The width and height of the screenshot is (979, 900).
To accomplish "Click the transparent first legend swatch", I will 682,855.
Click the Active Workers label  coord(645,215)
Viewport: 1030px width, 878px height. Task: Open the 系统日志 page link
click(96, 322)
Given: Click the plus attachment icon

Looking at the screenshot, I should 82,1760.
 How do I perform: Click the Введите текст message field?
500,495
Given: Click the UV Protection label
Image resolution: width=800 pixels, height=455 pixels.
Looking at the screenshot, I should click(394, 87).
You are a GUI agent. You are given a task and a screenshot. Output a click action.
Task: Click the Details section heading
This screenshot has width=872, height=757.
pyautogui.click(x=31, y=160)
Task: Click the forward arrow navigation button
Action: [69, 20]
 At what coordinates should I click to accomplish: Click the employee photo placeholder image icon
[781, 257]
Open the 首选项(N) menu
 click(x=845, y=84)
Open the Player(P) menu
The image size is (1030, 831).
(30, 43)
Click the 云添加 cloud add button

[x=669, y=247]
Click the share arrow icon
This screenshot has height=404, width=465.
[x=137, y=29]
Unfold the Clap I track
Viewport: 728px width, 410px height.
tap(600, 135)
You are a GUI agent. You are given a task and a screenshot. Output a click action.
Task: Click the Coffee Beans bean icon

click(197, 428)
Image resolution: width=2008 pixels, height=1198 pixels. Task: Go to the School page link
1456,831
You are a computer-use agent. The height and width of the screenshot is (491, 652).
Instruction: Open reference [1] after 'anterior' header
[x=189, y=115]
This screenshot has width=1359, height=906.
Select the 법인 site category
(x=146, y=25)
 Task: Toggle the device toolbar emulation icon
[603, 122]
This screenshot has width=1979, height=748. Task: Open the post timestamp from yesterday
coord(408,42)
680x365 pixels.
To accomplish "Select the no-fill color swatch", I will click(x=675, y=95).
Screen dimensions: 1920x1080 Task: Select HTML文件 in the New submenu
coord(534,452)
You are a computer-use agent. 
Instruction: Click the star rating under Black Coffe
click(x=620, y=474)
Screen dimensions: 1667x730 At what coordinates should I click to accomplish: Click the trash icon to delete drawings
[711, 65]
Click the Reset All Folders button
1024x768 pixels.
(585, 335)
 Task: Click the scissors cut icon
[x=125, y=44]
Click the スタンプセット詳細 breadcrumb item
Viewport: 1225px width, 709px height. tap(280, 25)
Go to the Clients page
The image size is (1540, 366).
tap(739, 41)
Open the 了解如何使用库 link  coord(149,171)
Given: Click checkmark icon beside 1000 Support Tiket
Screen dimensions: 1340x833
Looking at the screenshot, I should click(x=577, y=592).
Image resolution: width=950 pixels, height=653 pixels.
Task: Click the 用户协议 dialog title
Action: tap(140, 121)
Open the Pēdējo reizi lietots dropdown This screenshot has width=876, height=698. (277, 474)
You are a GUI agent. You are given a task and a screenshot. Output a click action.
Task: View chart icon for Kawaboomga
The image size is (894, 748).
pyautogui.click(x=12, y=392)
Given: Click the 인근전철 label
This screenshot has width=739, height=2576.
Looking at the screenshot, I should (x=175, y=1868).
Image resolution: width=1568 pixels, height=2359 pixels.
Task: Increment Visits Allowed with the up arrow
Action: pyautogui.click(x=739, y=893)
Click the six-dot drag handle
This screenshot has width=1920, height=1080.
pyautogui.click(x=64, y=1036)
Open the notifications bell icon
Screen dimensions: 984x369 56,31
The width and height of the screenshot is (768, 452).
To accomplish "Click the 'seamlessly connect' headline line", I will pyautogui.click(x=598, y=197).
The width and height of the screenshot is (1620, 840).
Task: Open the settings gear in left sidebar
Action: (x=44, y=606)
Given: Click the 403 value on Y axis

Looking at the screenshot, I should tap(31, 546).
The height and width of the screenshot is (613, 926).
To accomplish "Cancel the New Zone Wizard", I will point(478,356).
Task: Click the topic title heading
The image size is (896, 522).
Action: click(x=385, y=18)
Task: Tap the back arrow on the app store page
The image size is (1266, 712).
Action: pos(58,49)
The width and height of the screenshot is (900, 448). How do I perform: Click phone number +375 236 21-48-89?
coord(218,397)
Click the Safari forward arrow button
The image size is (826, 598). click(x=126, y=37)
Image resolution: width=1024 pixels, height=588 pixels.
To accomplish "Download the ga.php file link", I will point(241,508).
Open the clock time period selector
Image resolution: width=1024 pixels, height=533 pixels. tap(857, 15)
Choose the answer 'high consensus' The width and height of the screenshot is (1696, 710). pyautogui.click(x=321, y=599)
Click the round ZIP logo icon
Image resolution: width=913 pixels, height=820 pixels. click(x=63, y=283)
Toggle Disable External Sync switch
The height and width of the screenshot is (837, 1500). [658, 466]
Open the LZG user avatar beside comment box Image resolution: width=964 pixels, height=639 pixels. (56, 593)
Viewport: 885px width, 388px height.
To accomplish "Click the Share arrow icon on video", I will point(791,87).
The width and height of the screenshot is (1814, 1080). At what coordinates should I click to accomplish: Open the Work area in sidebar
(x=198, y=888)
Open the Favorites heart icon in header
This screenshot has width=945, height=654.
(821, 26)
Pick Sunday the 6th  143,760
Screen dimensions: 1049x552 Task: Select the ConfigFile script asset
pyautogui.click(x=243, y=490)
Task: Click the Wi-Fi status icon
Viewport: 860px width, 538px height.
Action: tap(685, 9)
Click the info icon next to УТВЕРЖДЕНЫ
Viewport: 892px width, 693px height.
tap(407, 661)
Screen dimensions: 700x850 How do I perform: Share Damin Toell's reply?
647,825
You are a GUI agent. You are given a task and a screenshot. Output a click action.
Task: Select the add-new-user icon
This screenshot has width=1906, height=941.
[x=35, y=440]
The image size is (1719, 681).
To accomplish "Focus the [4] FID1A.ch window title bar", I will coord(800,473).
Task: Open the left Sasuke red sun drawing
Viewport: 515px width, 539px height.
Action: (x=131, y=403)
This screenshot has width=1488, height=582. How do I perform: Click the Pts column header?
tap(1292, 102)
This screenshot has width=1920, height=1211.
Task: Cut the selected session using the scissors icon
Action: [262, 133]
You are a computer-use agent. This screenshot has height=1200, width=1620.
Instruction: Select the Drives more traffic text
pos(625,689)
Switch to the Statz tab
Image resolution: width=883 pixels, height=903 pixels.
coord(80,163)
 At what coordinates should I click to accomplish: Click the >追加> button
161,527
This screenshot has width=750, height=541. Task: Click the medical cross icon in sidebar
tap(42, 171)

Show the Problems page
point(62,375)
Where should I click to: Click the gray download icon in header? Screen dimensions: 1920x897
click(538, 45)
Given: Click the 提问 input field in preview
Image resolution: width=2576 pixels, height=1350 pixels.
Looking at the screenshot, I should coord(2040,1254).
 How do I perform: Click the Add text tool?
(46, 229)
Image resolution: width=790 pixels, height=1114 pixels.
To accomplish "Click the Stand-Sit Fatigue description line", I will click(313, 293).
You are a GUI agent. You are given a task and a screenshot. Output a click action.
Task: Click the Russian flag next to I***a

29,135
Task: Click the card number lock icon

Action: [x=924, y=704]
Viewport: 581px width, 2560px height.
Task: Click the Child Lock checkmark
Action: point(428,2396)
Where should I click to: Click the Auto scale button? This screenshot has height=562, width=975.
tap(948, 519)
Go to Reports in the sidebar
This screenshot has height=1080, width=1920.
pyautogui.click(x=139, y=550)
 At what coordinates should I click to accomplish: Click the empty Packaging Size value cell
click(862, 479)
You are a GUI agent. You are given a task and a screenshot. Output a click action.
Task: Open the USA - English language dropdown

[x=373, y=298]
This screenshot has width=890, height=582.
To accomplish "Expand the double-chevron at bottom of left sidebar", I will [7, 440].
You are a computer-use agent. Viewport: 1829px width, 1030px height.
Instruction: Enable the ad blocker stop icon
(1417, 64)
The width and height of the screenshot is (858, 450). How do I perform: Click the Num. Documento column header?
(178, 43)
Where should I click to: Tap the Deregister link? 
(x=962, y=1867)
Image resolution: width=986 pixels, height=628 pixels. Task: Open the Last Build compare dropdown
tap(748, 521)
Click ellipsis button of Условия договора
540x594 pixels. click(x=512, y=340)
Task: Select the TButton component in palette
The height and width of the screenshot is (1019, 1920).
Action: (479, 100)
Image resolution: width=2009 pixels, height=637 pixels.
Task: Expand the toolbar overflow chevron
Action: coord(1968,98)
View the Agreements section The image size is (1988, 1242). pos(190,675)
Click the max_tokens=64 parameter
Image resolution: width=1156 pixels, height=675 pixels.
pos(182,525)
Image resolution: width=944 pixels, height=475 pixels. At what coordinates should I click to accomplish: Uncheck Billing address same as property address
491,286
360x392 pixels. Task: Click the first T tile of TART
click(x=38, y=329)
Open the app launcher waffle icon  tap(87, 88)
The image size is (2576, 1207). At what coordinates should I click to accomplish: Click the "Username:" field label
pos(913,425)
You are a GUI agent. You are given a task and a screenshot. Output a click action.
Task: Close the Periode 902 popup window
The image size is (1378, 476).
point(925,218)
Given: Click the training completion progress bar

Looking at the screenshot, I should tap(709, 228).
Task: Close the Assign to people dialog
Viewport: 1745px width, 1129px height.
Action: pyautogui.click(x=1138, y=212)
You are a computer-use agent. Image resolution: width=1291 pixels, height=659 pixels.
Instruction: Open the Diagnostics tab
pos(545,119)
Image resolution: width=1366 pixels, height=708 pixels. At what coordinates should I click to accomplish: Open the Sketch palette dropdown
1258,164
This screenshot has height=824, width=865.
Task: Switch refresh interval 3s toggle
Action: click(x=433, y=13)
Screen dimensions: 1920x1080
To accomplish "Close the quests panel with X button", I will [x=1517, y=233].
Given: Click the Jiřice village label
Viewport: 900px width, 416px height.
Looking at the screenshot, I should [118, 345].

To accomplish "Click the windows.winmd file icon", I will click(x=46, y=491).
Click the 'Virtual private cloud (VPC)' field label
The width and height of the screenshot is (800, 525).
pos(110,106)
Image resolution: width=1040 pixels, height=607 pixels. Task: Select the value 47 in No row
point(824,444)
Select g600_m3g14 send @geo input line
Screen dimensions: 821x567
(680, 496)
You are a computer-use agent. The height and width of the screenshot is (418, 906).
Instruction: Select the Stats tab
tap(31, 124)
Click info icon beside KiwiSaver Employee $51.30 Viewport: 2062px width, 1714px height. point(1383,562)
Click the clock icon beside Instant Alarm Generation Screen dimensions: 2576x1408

**Task description**
Please list every line of the material above that contains the string "Close", matching case exactly.

**Solution for this task**
Task: Close the Periode 902 popup window
Task: Close the Assign to people dialog
To accomplish "Close the quests panel with X button", I will [x=1517, y=233].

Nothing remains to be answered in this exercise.